Жак подумал о Мари, его Мари, которая теперь выходит замуж за Сент-Андре.
— Послушай
Великан вдруг весь затрясся, не в силах сдержать волнения. Потом сделал шаг к Дюпарке и, мгновенье поколебавшись, бухнулся перед ним на колени.
— Господин губернатор, — с каким-то невероятным смирением пробормотал он, — признаю, вы сильнее меня. Я никогда не боялся смерти, а потому никому еще не удавалось одержать верх над Лефором угрозами. Тысяча чертей! Вы попросили, чтобы я хранил вам верность, и нашли единственные слова, которые могли убедить такого закоренелого негодяя! В верности не клянутся, ее доказывают на деле! Можете отрубить себе обе руки и вернуть мне мою шпагу, это будет одно и то же! Видит Бог, на Мартинике вам еще понадобится такой человек, как я!
Дюпарке посмотрел в голубые глаза великана и проговорил:
— Я верю тебе.
— Пока буду жив! — был ответ Могилы.
Жак снова вытащил из-за пояса кошелек и бросил его пирату.
— На, держи, — проговорил он. — Пойди поиграй! Развлекись немного… Но не забудь, что отныне ты можешь рассчитывать на мою снисходительность меньше, чем кто бы то ни было другой на этом свете.
ГЛАВА ЧЕТЫРНАДЦАТАЯ
Мартиника
Неожиданно море стало серым.

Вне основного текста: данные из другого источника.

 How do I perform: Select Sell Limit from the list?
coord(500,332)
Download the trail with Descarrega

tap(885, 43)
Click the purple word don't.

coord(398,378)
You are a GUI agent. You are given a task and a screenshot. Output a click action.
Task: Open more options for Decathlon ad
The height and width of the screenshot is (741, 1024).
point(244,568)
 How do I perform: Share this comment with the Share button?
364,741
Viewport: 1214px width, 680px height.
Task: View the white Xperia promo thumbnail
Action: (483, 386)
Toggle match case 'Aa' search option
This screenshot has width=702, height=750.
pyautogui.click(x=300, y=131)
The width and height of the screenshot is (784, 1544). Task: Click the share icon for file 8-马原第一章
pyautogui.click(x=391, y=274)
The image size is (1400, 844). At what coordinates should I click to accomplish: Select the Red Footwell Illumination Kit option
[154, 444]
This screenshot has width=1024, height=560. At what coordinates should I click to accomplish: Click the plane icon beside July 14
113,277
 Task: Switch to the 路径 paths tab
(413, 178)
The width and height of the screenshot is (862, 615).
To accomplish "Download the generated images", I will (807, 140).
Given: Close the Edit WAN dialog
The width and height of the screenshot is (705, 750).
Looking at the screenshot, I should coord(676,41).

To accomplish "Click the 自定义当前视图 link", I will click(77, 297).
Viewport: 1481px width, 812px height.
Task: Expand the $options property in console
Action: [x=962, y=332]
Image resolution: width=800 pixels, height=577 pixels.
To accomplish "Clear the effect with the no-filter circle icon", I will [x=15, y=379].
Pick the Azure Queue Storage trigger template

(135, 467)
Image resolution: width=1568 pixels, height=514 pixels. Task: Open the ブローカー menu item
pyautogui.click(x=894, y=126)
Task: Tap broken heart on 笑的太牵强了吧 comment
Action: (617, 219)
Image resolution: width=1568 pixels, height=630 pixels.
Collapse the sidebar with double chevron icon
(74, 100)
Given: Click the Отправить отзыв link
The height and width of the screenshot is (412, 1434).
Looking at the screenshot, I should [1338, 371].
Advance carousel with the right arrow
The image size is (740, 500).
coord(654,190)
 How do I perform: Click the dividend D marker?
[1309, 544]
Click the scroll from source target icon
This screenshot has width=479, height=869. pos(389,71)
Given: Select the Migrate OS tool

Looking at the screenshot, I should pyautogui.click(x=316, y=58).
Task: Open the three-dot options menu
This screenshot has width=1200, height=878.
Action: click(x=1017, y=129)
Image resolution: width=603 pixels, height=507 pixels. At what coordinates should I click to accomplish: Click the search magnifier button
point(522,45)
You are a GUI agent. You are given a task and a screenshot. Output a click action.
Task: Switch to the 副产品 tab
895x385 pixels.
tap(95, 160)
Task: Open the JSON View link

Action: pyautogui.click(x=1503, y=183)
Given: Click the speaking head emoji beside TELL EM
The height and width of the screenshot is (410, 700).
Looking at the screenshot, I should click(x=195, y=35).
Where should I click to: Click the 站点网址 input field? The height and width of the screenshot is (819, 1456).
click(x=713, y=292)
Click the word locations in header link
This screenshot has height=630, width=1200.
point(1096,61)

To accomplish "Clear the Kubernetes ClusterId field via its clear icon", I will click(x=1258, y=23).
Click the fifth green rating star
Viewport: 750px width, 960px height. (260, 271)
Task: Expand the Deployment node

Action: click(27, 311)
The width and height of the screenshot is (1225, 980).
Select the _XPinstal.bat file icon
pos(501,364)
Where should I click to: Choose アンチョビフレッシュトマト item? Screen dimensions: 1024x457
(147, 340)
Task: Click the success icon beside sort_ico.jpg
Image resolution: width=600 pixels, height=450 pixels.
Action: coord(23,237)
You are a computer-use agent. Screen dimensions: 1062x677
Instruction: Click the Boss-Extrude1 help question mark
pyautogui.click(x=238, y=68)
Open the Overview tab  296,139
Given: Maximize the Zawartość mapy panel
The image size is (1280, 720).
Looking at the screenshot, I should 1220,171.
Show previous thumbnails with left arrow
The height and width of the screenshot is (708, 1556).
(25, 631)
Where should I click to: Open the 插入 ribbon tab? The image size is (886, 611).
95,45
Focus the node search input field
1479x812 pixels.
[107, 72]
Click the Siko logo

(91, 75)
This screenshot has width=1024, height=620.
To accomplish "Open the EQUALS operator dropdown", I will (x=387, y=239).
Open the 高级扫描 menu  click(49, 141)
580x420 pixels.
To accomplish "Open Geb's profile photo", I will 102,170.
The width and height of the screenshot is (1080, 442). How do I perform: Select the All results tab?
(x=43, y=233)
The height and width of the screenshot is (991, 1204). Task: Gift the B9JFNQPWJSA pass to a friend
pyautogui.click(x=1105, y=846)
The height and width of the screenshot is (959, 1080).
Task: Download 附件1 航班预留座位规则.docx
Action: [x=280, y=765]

Неглубоко, почти на поверхности воды, куда ни посмотри, повсюду плавали пучки желтоватых, усыпанных небольшими шариками, водорослей, и местами их было так много, что они скрывали воду, а когда со всех сторон облипали корпус «Проворного», создавалось такое впечатление, будто корабль плывет не по воде, а по какому-то топкому болоту.
Это было Саргассово море, и оно возвещало, что уже совсем близко тропики.
Сидя в своей каюте, Дюпарке вновь и вновь задавал себе вопрос: почему, по какому такому странному наитию пощадил он человека, носящего столь зловещее имя — Ив Могила? С чего вдруг эта необъяснимая снисходительность к пирату, по которому явно давно уже веревка плачет, который упрямо выказывал полное отсутствие какой бы то ни было веры или морали и которому были явно чужды даже малейшие угрызения совести?! Связываясь с этаким субъектом, не обрекал ли он себя в будущем на неизбежные и весьма горькие разочарования?
Но Жак утешал себя мыслью, что, если уж и возникнет желание, он всегда посадит его на первый же проходящий мимо корабль и отправит во Францию или куда-нибудь еще.
Дюпарке как раз был погружен в эти невеселые размышления, когда дверь его каюты неожиданно приоткрылась и в проеме показалась высоченная, внушительная фигура, которая не могла принадлежать никому другому, как Иву Могиле по прозвищу Лефор. Тот робко огляделся по сторонам, явно желая удостовериться, что Жак один и он его не потревожил.